Exercise aim >> An exact, complete copy of the data that follows is needed.

Data in this exercise >>
'''

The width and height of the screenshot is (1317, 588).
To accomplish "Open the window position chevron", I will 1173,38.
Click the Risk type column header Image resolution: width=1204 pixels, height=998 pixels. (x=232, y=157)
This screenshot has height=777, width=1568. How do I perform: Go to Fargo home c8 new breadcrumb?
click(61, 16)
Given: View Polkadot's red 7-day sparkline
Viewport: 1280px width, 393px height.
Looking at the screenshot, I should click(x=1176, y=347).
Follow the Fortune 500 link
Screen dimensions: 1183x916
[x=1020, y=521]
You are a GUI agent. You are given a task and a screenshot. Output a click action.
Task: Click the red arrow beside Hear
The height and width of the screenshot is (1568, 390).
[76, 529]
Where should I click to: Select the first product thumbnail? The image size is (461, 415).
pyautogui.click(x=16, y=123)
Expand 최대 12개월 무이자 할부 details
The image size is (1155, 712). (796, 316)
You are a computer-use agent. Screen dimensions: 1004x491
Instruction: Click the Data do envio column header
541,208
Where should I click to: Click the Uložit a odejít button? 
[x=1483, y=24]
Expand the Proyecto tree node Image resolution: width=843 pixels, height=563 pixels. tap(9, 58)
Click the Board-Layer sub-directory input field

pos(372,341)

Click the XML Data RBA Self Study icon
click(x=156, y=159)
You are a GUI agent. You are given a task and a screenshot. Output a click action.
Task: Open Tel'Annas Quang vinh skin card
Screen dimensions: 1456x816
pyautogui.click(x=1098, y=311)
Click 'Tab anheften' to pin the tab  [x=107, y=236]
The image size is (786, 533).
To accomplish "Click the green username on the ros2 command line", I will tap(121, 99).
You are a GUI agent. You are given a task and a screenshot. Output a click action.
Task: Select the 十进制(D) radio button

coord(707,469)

'''

Response to this task >>
The width and height of the screenshot is (1317, 588).
To accomplish "Open the window position chevron", I will 1173,38.
Click the Risk type column header Image resolution: width=1204 pixels, height=998 pixels. (x=232, y=157)
This screenshot has height=777, width=1568. How do I perform: Go to Fargo home c8 new breadcrumb?
click(61, 16)
Given: View Polkadot's red 7-day sparkline
Viewport: 1280px width, 393px height.
Looking at the screenshot, I should click(x=1176, y=347).
Follow the Fortune 500 link
Screen dimensions: 1183x916
[x=1020, y=521]
You are a GUI agent. You are given a task and a screenshot. Output a click action.
Task: Click the red arrow beside Hear
The height and width of the screenshot is (1568, 390).
[76, 529]
Where should I click to: Select the first product thumbnail? The image size is (461, 415).
pyautogui.click(x=16, y=123)
Expand 최대 12개월 무이자 할부 details
The image size is (1155, 712). (796, 316)
You are a computer-use agent. Screen dimensions: 1004x491
Instruction: Click the Data do envio column header
541,208
Where should I click to: Click the Uložit a odejít button? 
[x=1483, y=24]
Expand the Proyecto tree node Image resolution: width=843 pixels, height=563 pixels. tap(9, 58)
Click the Board-Layer sub-directory input field

pos(372,341)

Click the XML Data RBA Self Study icon
click(x=156, y=159)
You are a GUI agent. You are given a task and a screenshot. Output a click action.
Task: Open Tel'Annas Quang vinh skin card
Screen dimensions: 1456x816
pyautogui.click(x=1098, y=311)
Click 'Tab anheften' to pin the tab  [x=107, y=236]
The image size is (786, 533).
To accomplish "Click the green username on the ros2 command line", I will tap(121, 99).
You are a GUI agent. You are given a task and a screenshot. Output a click action.
Task: Select the 十进制(D) radio button

coord(707,469)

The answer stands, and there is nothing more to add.